Thursday, December 09, 2004

Quantum Geometry

Mathematics is not the rigid and rigidity-producing schema that the layman thinks it is; rather, in it we find ourselves at that meeting point of constraint and freedom that is the very essence of human nature.
- Hermann Weyl

I know I said I would post the discussion between Susskind and Smolin again for refreshing but I wanted to post the issue of Quantum Geometry first and then move there.

My area of research is superstring theory, a theory that purports to give us a quantum theory of gravity as well as a unified theory of all forces and all matter. As such, superstring theory has the potential to realize Einstein's long sought dream of a single, all encompassing, theory of the universe. One of the strangest features of superstring theory is that it requires the universe to have more than three spatial dimensions. Much of my research has focused on the physical implications and mathematical properties of these extra dimensions --- studies that collectively go under the heading "quantum geometry".

Quantum geometry differs in substantial ways from the classical geometry underlying general relativity. For instance, topology change (the ``tearing" of space) is a sensible feature of quantum geometry even though, from a classical perspective, it involves singularities. As another example, two different classical spacetime geometries can give rise to identical physical implications, again at odds with conclusions based on classical general relativity.

If one did not understand where this geometry will begin, then it does not make much sense for a person to consider the mathematics that will arise from this situation?

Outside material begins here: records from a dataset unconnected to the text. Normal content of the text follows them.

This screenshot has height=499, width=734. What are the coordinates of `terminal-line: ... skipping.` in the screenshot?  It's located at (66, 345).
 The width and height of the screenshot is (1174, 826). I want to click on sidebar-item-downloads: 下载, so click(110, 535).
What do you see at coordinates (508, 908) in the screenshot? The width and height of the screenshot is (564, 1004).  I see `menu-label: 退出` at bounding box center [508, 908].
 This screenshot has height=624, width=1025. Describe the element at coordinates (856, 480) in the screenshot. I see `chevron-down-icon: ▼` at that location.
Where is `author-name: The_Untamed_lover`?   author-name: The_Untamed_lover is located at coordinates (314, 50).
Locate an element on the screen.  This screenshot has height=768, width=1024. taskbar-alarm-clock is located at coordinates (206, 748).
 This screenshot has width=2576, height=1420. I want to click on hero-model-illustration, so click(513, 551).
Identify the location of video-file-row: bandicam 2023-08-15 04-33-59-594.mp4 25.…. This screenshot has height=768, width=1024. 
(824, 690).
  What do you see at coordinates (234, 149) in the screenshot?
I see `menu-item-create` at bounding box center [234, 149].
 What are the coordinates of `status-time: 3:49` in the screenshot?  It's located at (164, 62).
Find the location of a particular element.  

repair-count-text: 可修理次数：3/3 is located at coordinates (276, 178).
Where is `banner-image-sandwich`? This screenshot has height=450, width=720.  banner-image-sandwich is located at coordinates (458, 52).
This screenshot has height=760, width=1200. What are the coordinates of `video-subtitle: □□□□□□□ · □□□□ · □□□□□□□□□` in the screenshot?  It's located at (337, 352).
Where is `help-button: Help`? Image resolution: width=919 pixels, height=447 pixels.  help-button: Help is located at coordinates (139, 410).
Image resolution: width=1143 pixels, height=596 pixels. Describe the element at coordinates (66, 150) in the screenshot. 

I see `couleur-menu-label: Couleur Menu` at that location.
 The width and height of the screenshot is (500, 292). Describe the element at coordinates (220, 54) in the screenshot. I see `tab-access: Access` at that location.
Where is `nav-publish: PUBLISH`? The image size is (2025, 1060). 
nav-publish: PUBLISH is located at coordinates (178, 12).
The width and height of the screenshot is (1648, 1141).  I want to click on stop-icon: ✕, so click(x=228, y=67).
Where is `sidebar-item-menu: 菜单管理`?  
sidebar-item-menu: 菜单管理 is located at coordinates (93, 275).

The Elegant Universe, by Brian Greene, pg 231 and Pg 232

"But now, almost a century after Einstein's tour-de-force, string theory gives us a quantum-mechanical discription of gravity that, by necessity, modifies general relativity when distances involved become as short as the Planck length. Since Reinmannian geometry is the mathetical core of genral relativity, this means that it too must be modified in order to reflect faithfully the new short distance physics of string theory. Whereas general relativity asserts that the curved properties of the universe are described by Reinmannian geometry, string theory asserts this is true only if we examine the fabric of the universe on large enough scales. On scales as small as planck length a new kind of geometry must emerge, one that aligns with the new physics of string theory. This new geometry is called, quantum geometry."

So I have shown I thnk the importance of the math involved and how it might address the quantum nature of the world in small things. We find, we can be quite comfortable in looking at the achievemets of Einstein, in leading us to a good perception about things on a cosmological scale. But moving back to the "quantum geometry," what are we describing here?

Quantum gravity is perhaps the most important open problem in fundamental physics. It is the problem of merging quantum mechanics and general relativity, the two great conceptual revolutions in the physics of the twentieth century. The loop and spinfoam approach, presented in this book, is one of the leading research programs in the field. The first part of the book discusses the reformulation of the basis of classical and quantum Hamiltonian physics required by general relativity. The second part covers the basic technical research directions. Appendices include a detailed history of the subject of quantum gravity, hard-to-find mathematical material, and a discussion of some philosophical issues raised by the subject. This fascinating text is ideal for graduate students entering the field, as well as researchers already working in quantum gravity. It will also appeal to philosophers and other scholars interested in the nature of space and time.

The same vigor with which string theory/M theory is attack for is fundamental points about the nature of the geometric world is no less important then what achivements and attempts are made by Rovelli. Each aspect of the societal influence theoretists and physics people engage in, is part and parcel of the individuals who are, hands on with the Elephant.